He licked her finger a final time; a shiver coursed through her so painfully cold it felt hot. Then he was lying beside her on the bed, weighing it down as he brought her into the cradle of his arms. Her back fit perfectly against his chest, solid and strong. She burrowed against him, attempting to fight off death for another minute and hold on to him instead.
“You’re going to be fine.” Julian stroked her hair as her vision went dark.
“Thank you,” she whispered.
He said something else, but all she felt was his hand brush her cheek. So soft she thought she imagined it, along with the tender press of his lips to the back of her neck, right before she died.
21
Death was the color purple. Purple wallpaper and purple temperatures. Her nana’s purple gown—only the honey-blond young woman wearing the gown, and sitting in the purple chair, looked much more like Donatella.
Her cheeks were full of color, her smile full of mischief, and the bruise that had marred her face days ago was healed, leaving her looking healthier than she had in ages. If Scarlett’s heart had been beating, it would have stopped. “Tella, is that really you?”
“I know you’re dead right now,” Tella said, “but you should try to come up with better questions. We don’t have much time.”
Before Scarlett could respond, her sister opened the ancient book on her lap. Much larger than the journal Aiko carried around in life, this book was the size of a tombstone, and the color of dark fairy tales—black ice covered with tarnished gold script. It swallowed Scarlett with its leather-bound mouth, and spit her onto a chilly sidewalk.
Donatella materialized beside her, though she looked less corporeal than before, transparent around the edges.
Scarlett didn’t feel very solid herself; her head was fuzzy from dreaming and dying and all that came with it, but this time she managed to ask, “Where can I find you?”
“If I told you, that would be cheating,” Tella sang. “You need to watch.”
In front of them, a purple sun fell behind a grand home, similar to the turreted building that housed Caraval, but smaller, and painted dark plum with violet trim.
The girl inside it wore a shade of purple as well. Again, it looked like her nana’s purple dress. In fact it was that gown, only this time the woman who wore it was her nana, a much younger version, almost as pretty as she had claimed, with golden-blond curls that reminded Scarlett of Tella.

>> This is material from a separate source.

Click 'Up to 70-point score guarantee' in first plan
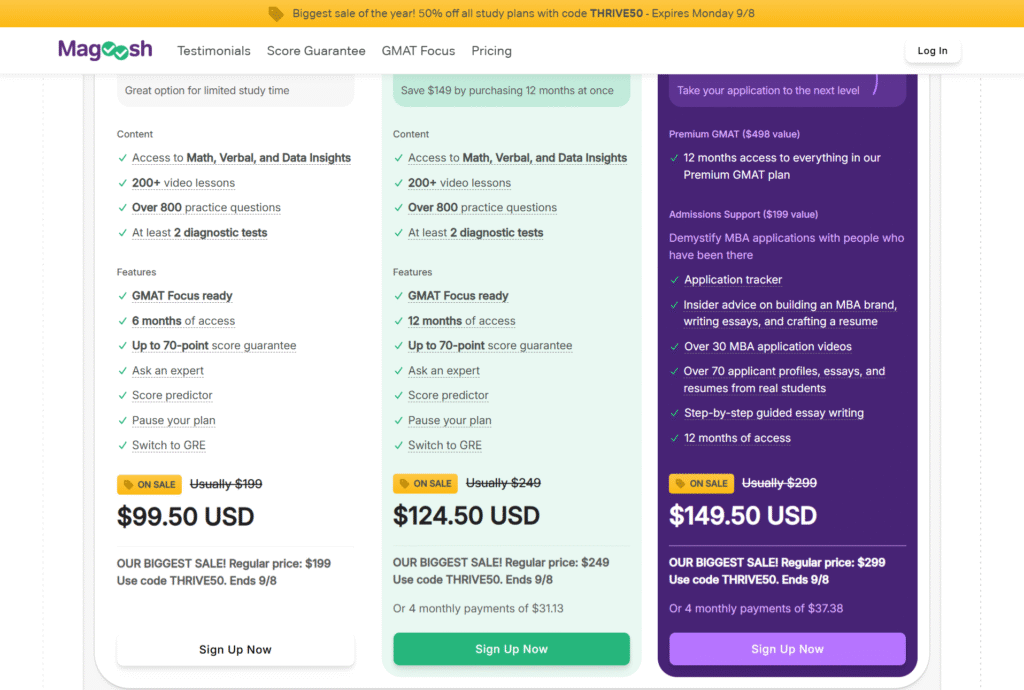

Her arms were wrapped around a dark-haired young man who seemed to think she would look better without the purple dress on. He also looked a great deal like her grandfather, before his body went to fat and his nose filled with blue veins. The young man’s fingers fumbled with the purple gown’s laces.
“Ugh,” Tella said. “I don’t want to see this part.” She vanished again as Scarlett scrambled to find anywhere else to look. But everywhere she turned she saw the same window.
“Oh,” her young grandfather mumbled, “Annalise.”
Scarlett had never heard her grandmother called that name; she’d always been just Anna. But something about the name Annalise rang familiar.
Then bells were ringing everywhere. Bells of mourning, in a world covered in mist and black roses.
The purple house was gone and Scarlett was on a new street, surrounded by people wearing black hats and even gloomier expressions.
“I knew they were full of evil,” said a man. “Rosa would never have died if they hadn’t come.”
Black rose petals rained on a funeral procession, and without being told who they were, Scarlett knew the man referred to the players of Caraval. A woman had died during Caraval’s long history. The year Caraval had stopped traveling, after rumors started that Legend had murdered her.
Rosa must have been that woman, thought Scarlett.
“This dream is just awful, isn’t it?” Tella reappeared once again, though now her image was ghostly sheer. “I’ve never really liked black. When I die, will you please tell everyone to wear brighter clothes at my funeral?”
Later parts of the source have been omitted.